Oosthoek encyclopedie

Oosthoek's Uitgevers Mij. N.V (1916-1925)

Gepubliceerd op 10-01-2019

Klassenstrijd

betekenis & definitie

Klassenstrijd - Vooral van socialistische zijde wordt naar voren gebracht de tegenstelling van belangen tusschen de verschillende klassen der maatschappij. Het socialisme ziet in den daaruit voortvloeienden strijd tusschen die klassen een noodzakelijke voorwaarde voor maatschappelijken vooruitgang.
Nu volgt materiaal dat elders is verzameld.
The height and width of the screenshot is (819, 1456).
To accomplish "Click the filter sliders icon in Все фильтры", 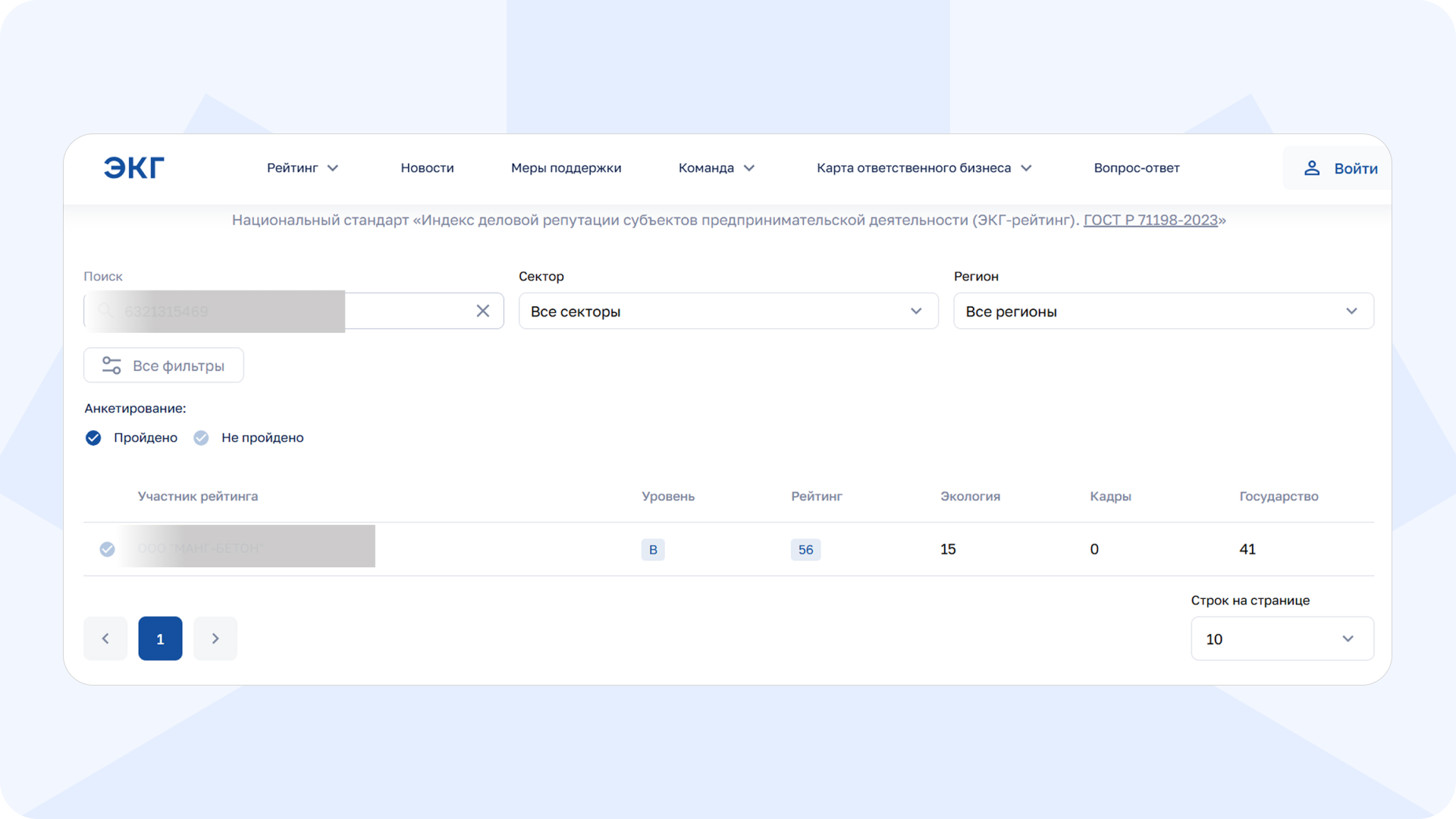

Het wijst op den strijd, die in den loop der tijden is gestreden tusschen patriciërs en plebejers, tusschen adel en lijfeigenen, tusschen gildemeesters en gildebroeders. Thans wordt de strijd gestreden tusschen de bezittende klasse (vertegenwoordigende het kapitalisme), en het proletariaat (waarbij in de eerste plaats aan de arbeiders wordt gedacht).
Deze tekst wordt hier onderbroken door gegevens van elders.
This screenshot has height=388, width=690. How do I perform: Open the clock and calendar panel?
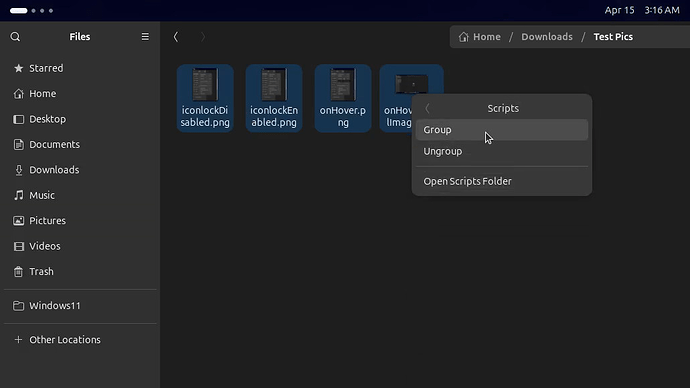642,10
Is eenmaal deze strijd volstreden, zoo zal in een dan te vestigen socialistische maatschappij de grootste welvaart en het grootste geluk aan de geheele menschheid ten deel vallen. Het proletariaat moet dus tot dezen strijd worden aangevuurd. De strijd moet georganiseerd worden gevoerd.
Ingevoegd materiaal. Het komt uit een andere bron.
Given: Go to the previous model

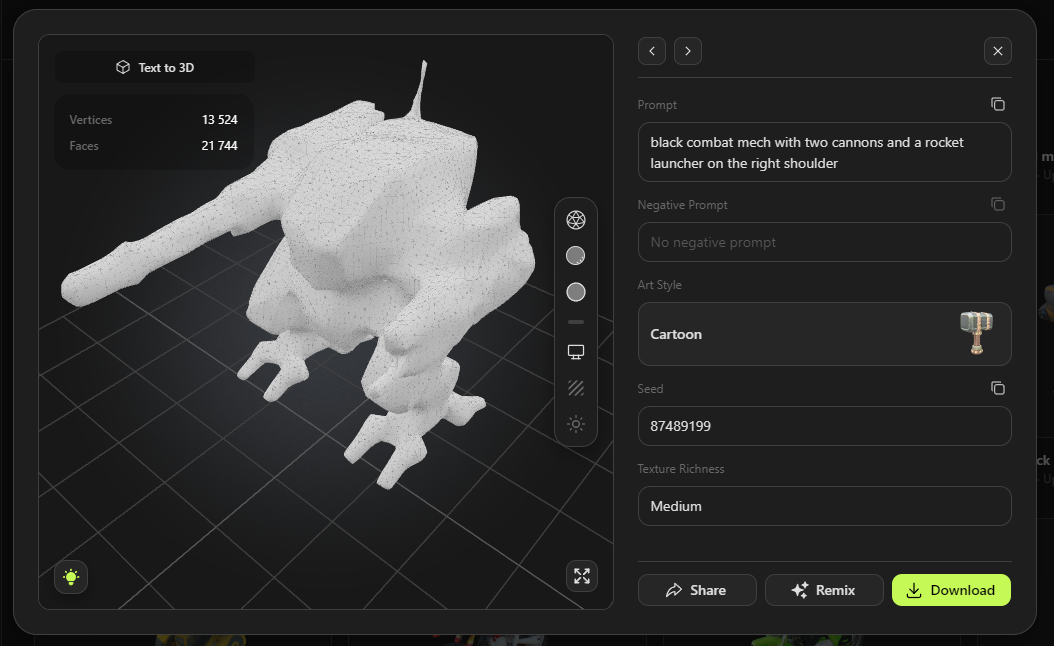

Van niet-socialistische zijde wordt hiertegen aangevoerd, dat de belangen van het proletariaat en van de bezittende klasse slechts ten deele tegenover elkander staan ; dat met name beider belangen worden gediend door een zoo groot mogelijke productiviteit van arbeid en kapitaal, welke productiviteit niet door strijd, maar door samenwerking wordt verhoogd. Verder wordt erop gewezen, dat het geluk, ook van het proletariaat, allerminst wordt bevorderd door het zaaien van ontevredenheid, waarmede de socialisten tot den strijd aanzetten. Tegen dit verwekken van ontevredenheid wordt te meer bezwaar gemaakt, omdat allerminst wordt verwacht, dat door den tegenwoordigen klassenstrijd een definitief einde aan de maatschappelijke belangentegenstellingen zal worden gemaakt en zelfs wordt ontkend, dat in den voorgespiegelden socialistischen heilstaat, al was deze bereikbaar, het lot van den arbeider gunstiger zal zijn dan zijn tegenwoordig lot. Hiermede is niet gezegd, dat de niet-socialisten berusting in misstanden prediken en iederen strijd tot lotsverbetering afkeuren. Op grond van voormelde overwegingen teekenen zij echter verzet aan tegen het stelselmatig aankweeken van vijandschap tusschen de verschillende groepen der maatschappij.